Tennis has never had to deal with such a highly ranked and decorated singles player returning from a doping suspension with no ranking. Sharapova, a five-time Grand Slam champion, was ranked in the top 10 at the time her violation was announced. Marin Cilic was ranked 11th when he tested positive for a banned substance in 2013, but when he returned that year after his suspension was reduced to four months, he was still in the top 50 and did not need wild cards to enter tournaments.

Svetlana Kuznetsova, a fellow Russian who has been one of Sharapova’s more vocal supporters, said Sharapova’s comeback would be “great for tennis” but acknowledged that the wild-card issue was complex.

“I’ve been supportive to her because I don’t think this thing was really that serious,” Kuznetsova said.

She added: “I understand, because if we talk about cheaters, people who cheat, you would say, ‘Why would cheaters get a wild card?’ But then if there is some mistake, you know, it’s a little bit of a different story. But it’s really hard to say. I understand all the sides.”

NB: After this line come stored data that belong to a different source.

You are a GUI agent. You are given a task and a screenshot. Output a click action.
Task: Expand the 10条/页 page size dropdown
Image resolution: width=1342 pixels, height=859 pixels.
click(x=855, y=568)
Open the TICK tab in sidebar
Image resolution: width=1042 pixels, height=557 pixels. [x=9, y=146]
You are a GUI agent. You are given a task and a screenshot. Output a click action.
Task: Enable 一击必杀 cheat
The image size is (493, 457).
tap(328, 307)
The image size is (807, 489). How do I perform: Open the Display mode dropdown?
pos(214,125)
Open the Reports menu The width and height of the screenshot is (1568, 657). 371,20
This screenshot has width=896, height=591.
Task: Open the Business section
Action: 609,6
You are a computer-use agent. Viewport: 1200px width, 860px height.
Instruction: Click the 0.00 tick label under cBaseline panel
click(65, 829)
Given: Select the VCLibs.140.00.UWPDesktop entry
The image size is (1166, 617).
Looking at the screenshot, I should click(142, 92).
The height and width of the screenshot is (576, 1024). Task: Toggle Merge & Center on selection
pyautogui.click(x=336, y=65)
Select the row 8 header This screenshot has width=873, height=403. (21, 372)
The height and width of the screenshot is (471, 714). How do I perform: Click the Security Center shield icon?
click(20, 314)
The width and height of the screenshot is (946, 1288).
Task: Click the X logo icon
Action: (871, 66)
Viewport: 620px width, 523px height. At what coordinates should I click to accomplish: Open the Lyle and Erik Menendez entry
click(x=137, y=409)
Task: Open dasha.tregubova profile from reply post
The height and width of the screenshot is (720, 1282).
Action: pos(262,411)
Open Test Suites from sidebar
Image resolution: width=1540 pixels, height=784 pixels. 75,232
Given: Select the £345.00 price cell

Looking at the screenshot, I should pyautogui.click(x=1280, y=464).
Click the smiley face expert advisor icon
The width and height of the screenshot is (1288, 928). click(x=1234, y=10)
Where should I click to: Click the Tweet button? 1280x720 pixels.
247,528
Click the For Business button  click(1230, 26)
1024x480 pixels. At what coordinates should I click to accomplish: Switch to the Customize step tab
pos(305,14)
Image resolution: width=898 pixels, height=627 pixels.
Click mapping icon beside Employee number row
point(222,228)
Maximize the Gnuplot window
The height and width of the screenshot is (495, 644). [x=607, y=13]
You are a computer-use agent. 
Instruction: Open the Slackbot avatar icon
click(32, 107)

Murray acknowledged that there would always be a gray area when it came to suspensions. “If someone’s coming back from a drugs ban, whether they were intentionally cheating, whether it was for recreational drugs, whether it was for performance-enhancing drugs, it’s difficult,” he said. “You’d have to have rules for so many different things. So I think it’s tough.”

Even after more than a year away, Sharapova remains one of tennis’ biggest stars — and a powerful draw for tournaments.

“I think tennis needs a person like she is,” third-ranked Karolina Pliskova said. “So on the one hand, it’s good that she’s going to be back — doesn’t matter how she’s going to play. On the other hand, there’s a lot of discussions now about that she’s going to get wild cards.

“I think it just depends on the tournaments, depends on the directors who are deciding wild cards. I have my own opinion, but I’m just not going to say it.”